AI-assisted qualitative analysis is not only a desirable alternative to fully manual analysis, but our study using SLMs shows that it is possible to achieve high-quality results that can overcome limitations associated with current LLM approaches. However, strict framework alignment is needed when coding training datasets to ensure validity. Our experience in developing an automated coding approach using NLP techniques for qualitative analysis revealed several key lessons worthy of note for those intending to adopt a similar strategy. Outside of sharing our findings and adding to the body of literature, our goal is the replicability of this process. We have tried to be extremely explicit and transparent in describing the methodology so that others understand the steps involved. As we work toward improving these techniques, our eventual goal is to enable lay users to confidently adopt these methods in diverse settings.

DistilBERT and ELECTRA were able to replicate human coding decisions with high accuracy, especially when dealing with well-defined datasets. In the context of qualitative research, SLMs are more practical for privacy-sensitive data as they can be deployed locally, avoiding the high computational costs and security concerns associated with cloud-based LLMs. Both models showed strong performance in replicating expert annotations, with DistilBERT outperforming ELECTRA in consistency for the LUS dataset. However, when tested on the HFrEF dataset, both models saw a sharp decline in performance. This suggests that the models struggled to generalize effectively to the new data, which introduced more complexity and ambiguity in the form of multicoding, which is a valid and common practice in qualitative analysis. This finding highlights the importance of establishing coding standards that will be compatible with AI (if the eventual goal is to use AI-assisted coding), and the difficulty of maintaining model accuracy when the coding scheme is more ambiguous.

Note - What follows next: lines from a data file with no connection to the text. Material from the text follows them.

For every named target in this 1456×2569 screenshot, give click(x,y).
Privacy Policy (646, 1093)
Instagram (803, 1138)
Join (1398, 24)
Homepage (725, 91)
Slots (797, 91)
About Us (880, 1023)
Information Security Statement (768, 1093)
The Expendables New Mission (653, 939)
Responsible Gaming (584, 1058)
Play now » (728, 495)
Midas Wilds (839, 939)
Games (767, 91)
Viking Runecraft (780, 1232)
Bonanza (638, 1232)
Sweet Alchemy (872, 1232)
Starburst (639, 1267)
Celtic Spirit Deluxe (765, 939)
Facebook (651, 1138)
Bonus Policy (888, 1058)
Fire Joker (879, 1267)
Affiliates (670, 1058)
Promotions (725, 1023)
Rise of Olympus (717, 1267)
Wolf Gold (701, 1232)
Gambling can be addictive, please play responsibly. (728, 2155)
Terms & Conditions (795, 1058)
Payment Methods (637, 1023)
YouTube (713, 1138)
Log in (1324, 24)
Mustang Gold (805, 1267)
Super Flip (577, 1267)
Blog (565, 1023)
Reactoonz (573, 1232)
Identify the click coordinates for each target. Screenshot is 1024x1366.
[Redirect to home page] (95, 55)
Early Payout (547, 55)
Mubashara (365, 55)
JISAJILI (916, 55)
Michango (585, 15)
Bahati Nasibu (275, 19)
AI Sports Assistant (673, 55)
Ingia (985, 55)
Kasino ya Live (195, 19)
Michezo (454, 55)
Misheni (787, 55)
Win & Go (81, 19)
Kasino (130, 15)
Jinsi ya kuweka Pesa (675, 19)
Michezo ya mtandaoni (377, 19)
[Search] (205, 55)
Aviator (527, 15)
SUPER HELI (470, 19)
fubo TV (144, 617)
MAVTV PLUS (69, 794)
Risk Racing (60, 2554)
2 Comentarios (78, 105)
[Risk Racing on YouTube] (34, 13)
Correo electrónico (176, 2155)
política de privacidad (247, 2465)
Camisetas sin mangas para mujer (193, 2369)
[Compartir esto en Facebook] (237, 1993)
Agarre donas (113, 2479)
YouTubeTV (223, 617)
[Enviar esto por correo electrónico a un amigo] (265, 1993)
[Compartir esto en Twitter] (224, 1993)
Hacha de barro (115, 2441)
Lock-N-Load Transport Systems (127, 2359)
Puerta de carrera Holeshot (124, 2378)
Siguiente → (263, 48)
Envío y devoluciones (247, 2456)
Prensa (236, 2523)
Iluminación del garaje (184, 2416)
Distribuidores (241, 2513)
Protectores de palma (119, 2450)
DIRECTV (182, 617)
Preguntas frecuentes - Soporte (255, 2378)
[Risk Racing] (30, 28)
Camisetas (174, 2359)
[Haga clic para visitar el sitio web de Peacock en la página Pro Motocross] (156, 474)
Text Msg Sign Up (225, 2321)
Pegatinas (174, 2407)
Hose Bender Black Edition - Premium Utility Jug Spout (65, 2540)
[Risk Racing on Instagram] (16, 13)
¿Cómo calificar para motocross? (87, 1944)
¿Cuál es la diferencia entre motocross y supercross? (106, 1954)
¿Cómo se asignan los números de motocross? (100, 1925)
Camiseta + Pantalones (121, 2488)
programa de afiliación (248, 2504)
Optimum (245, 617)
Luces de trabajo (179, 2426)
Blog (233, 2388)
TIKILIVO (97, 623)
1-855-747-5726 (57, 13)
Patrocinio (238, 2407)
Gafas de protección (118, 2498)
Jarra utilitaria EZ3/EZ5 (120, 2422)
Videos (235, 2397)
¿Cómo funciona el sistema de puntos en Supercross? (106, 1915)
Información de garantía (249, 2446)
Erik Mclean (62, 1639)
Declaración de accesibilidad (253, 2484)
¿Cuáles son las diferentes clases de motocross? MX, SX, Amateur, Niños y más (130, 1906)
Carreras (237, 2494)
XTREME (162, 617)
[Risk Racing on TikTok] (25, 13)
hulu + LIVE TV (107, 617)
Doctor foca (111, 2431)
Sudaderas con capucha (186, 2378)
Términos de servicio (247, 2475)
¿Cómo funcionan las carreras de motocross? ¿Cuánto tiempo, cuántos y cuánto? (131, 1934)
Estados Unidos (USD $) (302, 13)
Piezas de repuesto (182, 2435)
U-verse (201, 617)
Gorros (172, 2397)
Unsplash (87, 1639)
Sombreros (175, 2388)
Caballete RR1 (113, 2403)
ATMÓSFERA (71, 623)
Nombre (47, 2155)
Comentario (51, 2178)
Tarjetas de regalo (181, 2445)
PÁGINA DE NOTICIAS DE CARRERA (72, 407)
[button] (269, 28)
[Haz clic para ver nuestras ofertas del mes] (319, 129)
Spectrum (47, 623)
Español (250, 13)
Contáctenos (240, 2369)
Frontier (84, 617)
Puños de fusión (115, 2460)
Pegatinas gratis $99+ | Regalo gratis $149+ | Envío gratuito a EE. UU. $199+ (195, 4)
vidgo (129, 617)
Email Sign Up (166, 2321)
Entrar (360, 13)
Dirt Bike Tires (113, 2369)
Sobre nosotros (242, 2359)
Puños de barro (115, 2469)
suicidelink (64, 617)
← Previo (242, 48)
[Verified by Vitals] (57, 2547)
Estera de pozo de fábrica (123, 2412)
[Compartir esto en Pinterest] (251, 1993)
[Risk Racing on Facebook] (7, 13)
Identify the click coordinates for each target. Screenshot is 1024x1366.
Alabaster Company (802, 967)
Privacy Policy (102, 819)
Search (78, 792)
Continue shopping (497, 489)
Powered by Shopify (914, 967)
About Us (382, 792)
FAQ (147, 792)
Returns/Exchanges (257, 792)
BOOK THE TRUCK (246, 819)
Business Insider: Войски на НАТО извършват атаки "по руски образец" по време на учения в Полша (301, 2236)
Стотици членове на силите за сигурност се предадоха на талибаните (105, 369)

While our AI-RQA approach is desirable to speed up qualitative analyses, NLP or AI developers must pay careful attention to ensure the validity and reliability of results [38]. The AI-assisted rapid qualitative analysis must provide the depth of understanding that is central to qualitative analysis and stay true to the complexities and nuance of IS qualitative data, while also creating a straightforward pathway to enable other IS researchers to apply this method and trust their results [35,36]. The true standout effort needed for this process is the meticulous data structuring and preparation needed to convert data sheets that are coded and interpretable by humans into something that can be used to train a model.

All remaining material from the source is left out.